**Instructions to follow**
Repeat nothing but the line containing "has height=735, width=1490." and the lines that follow it, up to and including the last line of the data below.
[Data for this exercise]
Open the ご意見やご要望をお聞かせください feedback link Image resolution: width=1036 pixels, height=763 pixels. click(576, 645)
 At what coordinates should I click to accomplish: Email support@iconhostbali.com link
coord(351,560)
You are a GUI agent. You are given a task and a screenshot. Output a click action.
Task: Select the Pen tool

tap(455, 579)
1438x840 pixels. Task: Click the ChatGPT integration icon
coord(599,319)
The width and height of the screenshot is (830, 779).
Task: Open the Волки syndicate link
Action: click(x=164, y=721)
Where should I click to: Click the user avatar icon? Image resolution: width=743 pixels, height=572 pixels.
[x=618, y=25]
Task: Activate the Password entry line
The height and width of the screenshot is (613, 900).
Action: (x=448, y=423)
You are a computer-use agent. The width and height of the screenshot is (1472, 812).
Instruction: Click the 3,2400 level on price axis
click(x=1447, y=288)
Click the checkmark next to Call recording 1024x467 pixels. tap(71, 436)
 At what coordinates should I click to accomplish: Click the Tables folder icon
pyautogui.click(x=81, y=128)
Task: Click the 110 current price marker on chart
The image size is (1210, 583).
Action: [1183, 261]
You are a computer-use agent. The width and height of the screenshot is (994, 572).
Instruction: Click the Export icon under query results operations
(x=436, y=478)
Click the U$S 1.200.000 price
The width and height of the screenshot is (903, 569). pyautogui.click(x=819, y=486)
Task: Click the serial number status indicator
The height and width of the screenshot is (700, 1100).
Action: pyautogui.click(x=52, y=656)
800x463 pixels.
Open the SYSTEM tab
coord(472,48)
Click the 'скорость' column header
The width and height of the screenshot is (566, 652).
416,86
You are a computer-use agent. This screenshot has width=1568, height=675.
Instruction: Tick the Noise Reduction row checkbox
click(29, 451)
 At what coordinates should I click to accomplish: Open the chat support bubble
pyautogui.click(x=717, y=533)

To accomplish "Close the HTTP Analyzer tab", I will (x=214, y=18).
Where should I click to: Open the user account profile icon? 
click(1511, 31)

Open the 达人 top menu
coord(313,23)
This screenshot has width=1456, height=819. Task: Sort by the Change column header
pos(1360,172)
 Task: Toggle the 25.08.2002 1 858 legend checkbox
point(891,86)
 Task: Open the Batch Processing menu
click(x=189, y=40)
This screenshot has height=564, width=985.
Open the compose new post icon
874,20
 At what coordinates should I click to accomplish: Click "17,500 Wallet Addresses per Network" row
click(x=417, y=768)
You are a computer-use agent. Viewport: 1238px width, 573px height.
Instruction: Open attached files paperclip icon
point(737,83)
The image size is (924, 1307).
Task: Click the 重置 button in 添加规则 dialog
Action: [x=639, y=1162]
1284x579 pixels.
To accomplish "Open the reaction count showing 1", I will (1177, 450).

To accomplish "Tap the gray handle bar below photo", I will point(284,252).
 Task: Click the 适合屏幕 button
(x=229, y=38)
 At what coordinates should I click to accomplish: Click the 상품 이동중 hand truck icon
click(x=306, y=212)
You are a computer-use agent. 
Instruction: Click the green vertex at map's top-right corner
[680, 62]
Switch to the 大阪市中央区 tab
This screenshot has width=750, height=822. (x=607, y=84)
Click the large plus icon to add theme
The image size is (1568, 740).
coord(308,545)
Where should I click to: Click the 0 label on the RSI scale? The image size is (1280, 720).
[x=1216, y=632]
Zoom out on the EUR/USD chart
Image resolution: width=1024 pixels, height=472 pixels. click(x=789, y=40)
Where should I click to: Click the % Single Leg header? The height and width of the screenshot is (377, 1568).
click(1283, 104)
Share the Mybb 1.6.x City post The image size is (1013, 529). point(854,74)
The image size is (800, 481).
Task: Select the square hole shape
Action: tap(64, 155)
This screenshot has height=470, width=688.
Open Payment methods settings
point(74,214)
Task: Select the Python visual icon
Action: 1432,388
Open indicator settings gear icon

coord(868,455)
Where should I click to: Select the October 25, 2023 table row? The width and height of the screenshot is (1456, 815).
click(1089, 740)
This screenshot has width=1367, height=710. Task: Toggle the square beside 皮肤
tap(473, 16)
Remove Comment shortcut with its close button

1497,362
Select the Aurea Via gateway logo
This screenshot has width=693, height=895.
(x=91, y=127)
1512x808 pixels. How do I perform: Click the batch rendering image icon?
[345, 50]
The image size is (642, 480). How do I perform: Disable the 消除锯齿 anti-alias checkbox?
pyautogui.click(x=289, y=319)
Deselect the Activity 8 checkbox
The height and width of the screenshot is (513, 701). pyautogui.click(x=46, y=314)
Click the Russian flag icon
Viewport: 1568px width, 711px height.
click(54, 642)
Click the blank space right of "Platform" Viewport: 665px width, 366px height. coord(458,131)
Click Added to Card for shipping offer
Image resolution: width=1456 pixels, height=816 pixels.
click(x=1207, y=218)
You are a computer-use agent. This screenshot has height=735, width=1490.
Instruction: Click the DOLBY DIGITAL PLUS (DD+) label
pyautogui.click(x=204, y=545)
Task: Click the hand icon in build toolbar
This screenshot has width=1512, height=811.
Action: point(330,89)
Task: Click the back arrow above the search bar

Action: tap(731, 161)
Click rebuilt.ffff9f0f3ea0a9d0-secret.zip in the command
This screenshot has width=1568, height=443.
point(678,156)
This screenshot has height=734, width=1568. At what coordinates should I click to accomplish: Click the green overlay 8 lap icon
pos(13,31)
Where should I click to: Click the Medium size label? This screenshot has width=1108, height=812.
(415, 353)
[/Data for this exercise]
**The answer**
You are a computer-use agent. This screenshot has height=735, width=1490.
Instruction: Click the DOLBY DIGITAL PLUS (DD+) label
pyautogui.click(x=204, y=545)
Task: Click the hand icon in build toolbar
This screenshot has width=1512, height=811.
Action: point(330,89)
Task: Click the back arrow above the search bar

Action: tap(731, 161)
Click rebuilt.ffff9f0f3ea0a9d0-secret.zip in the command
This screenshot has width=1568, height=443.
point(678,156)
This screenshot has height=734, width=1568. At what coordinates should I click to accomplish: Click the green overlay 8 lap icon
pos(13,31)
Where should I click to: Click the Medium size label? This screenshot has width=1108, height=812.
(415, 353)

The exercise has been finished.